1777 Overview
Vice-Admiral Lord Howe, commanding the North American station, began the year by enforcing a strict blockade of the American coast, and then as the war progressed he set sail with his brother, General Sir William Howe, to hasten its end by capturing the jewel in the rebels crown, their capital, Philadelphia. Having landed the army on 25 August the Howes secured the city after a three month campaign before tendering their resignations to a government whose policies and personalities they could no longer serve, although they did agree to remain on station until their successors could take over in the following year. In October Great Britain suffered its first major catastrophe of the war when Lieutenant-General John Burgoyne and four thousand men surrendered at Saratoga whilst marching on New York from Canada, having intended to cut off the belligerent New England states off from the remainder of the colonies. The ineptitude of the British ministry was fully illustrated by their failure to direct General Howe to force a juncture with Burgoyne, allowing him to attack Philadelphia instead.
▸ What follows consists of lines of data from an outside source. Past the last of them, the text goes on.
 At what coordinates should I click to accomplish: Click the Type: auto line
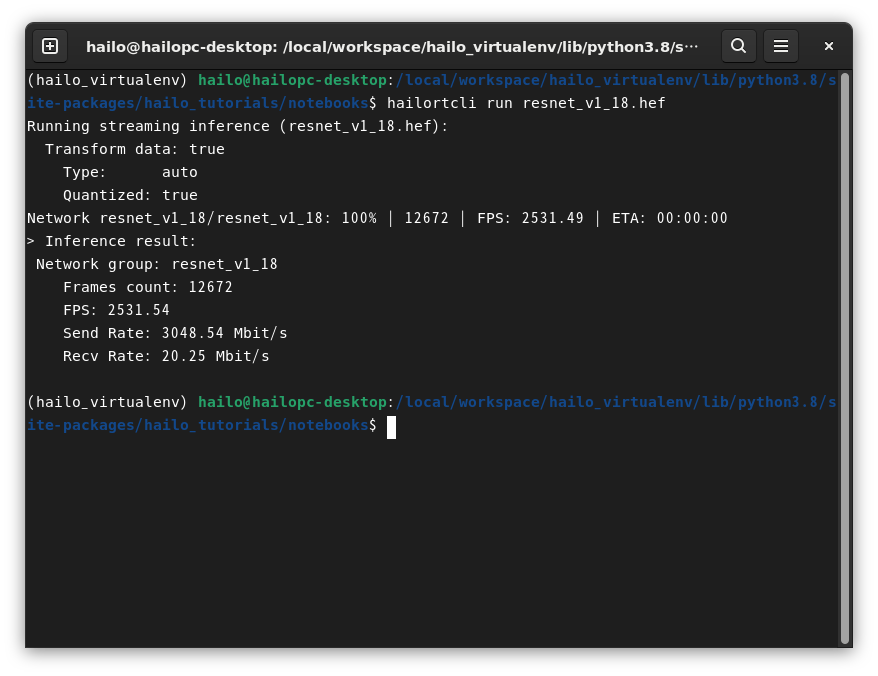(x=130, y=172)
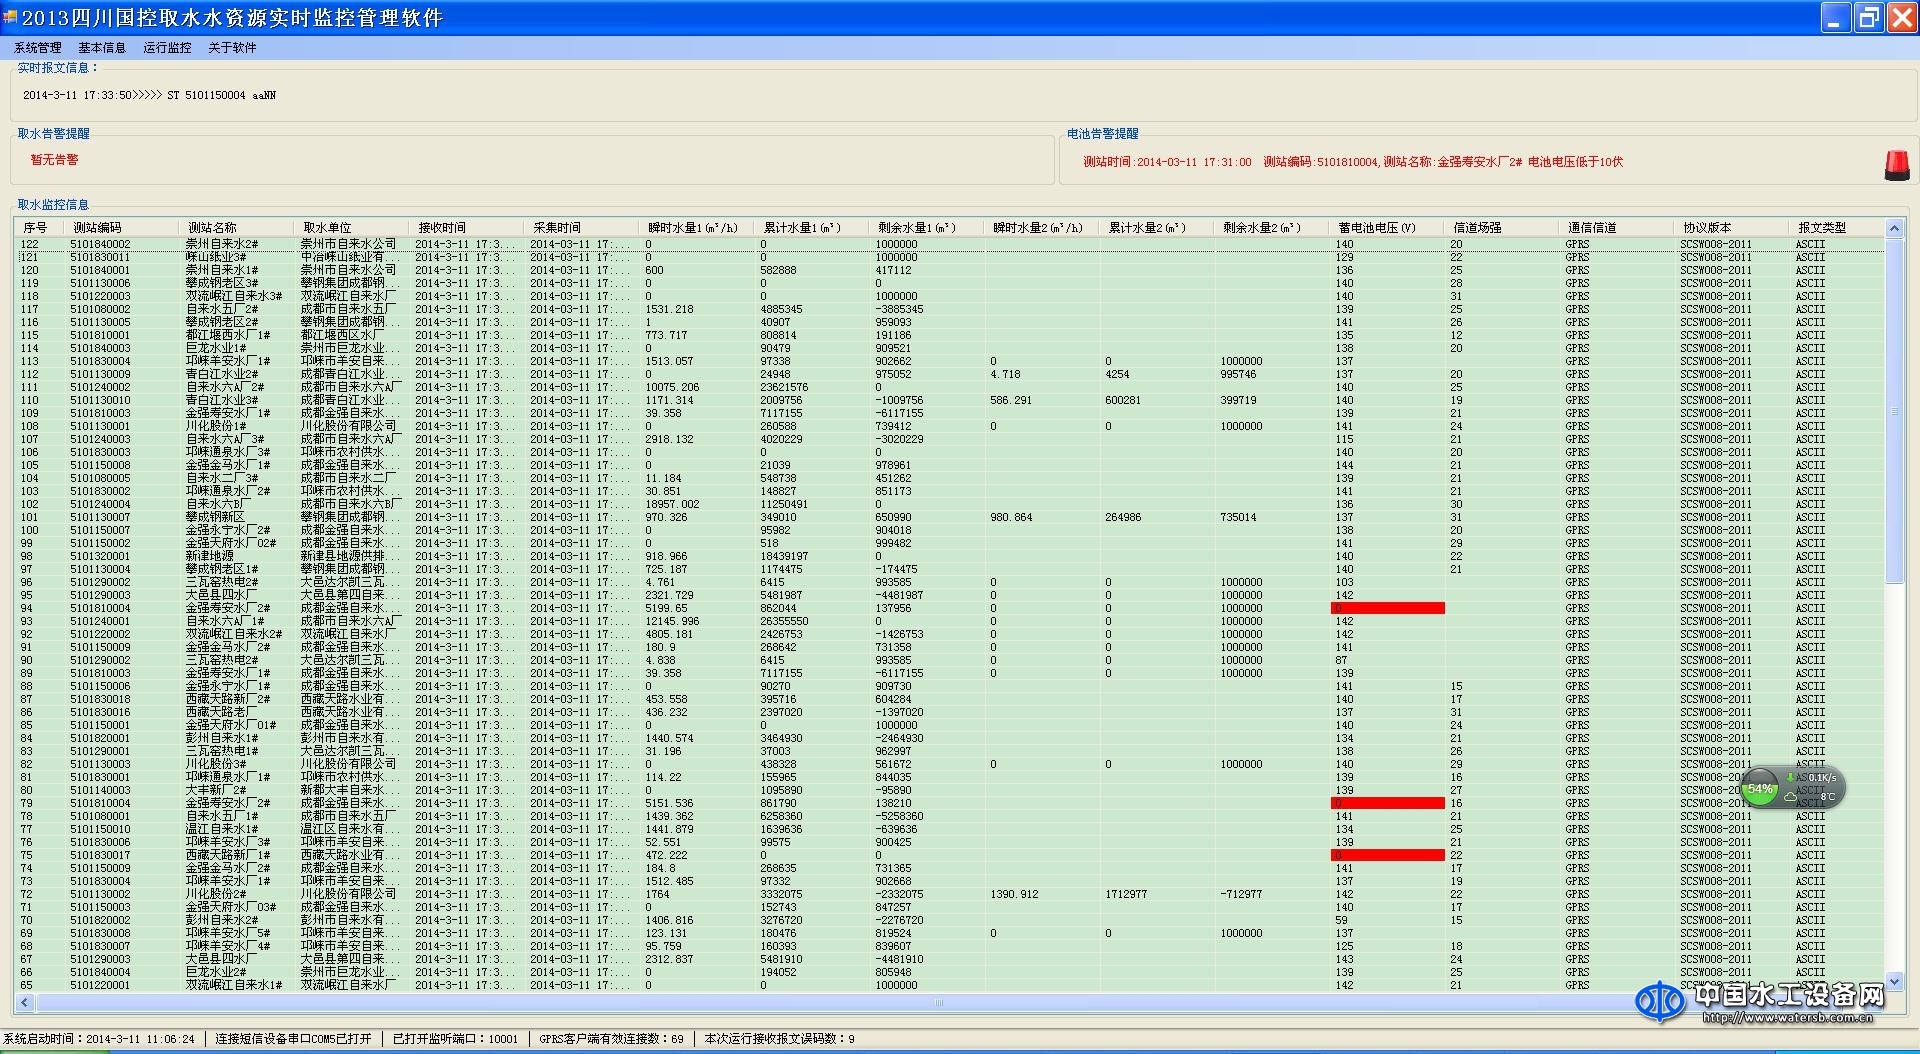Click the 测站名称 column header
1920x1054 pixels.
[212, 228]
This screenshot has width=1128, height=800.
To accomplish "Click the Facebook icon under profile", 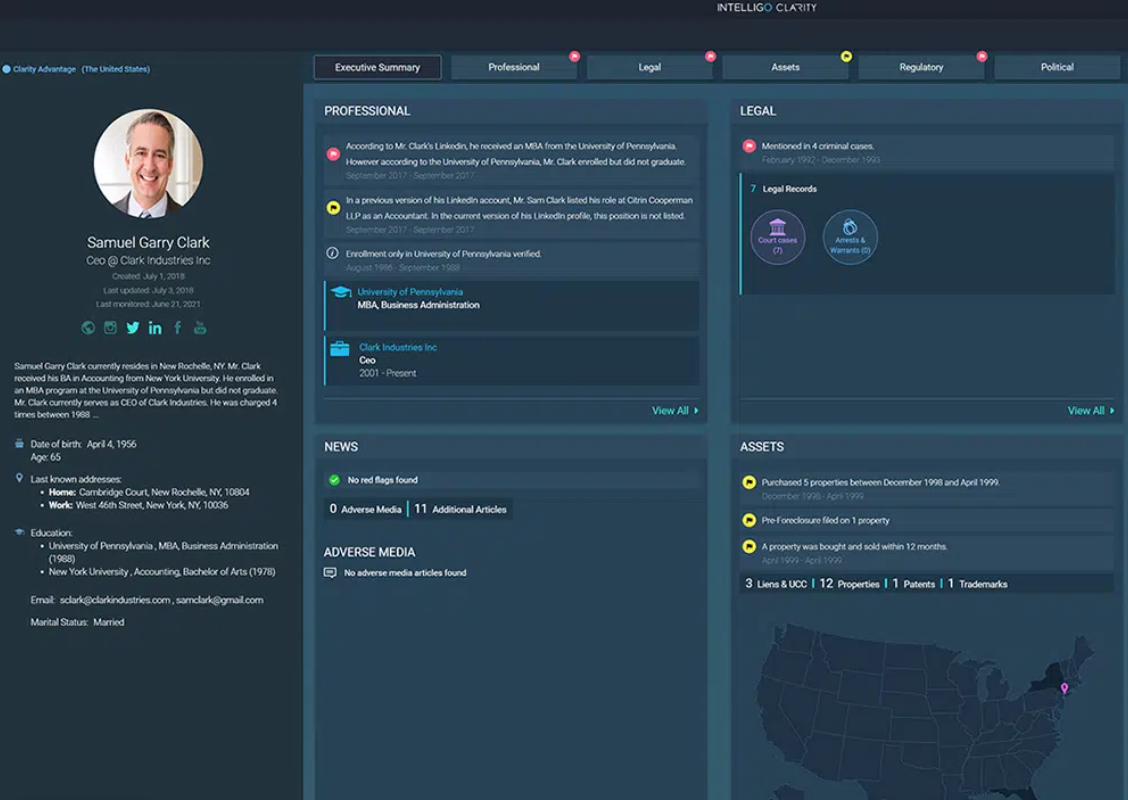I will [x=178, y=328].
Meanwhile France, together with Spain and Holland, continued to offer safe havens to the American privateers that attacked the British trade in its home waters, although later in the year King Louis XVI did try to convey the impression that the rebels use of French ports had been restricted, resulting in their privateers heading for Spain. Unsurprisingly the prime minister, Lord North, came to the view held by his first lord of the Admiralty, Lord Sandwich, that the French could not be trusted, and not before time he released additional funds to strengthen the Navy. Even so, with only thirty-six sail of the line in service by March, the British were outnumbered by the French nineteen and Spanish twenty-one sail of the line, and by August the figure had been revised to forty-three British capital ships opposing sixty-four allies.
The money released by the government was also required to purchase more vessels to counter the activities of the American privateers in European waters, and given that three American vessels were able to capture fourteen merchantmen in the Clyde during June this too was not before time. British patrols increased with some success, as illustrated by the cruise of the Foudroyant during June – August, and in the capture of the privateer Lexington by the Alert on 19 July. Soon Forton Prison at Portsmouth and Mill Prison at Plymouth were filling up with American seamen as more and more privateers were taken, and one such prisoner was the British-born commander of the swift-sailing privateer Montgomery, after he was detained in Cherbourg on 15 June by Lieutenant Thomas Gaborian of the cutter Sherbourne, who had entered the French port disguised as a smuggler.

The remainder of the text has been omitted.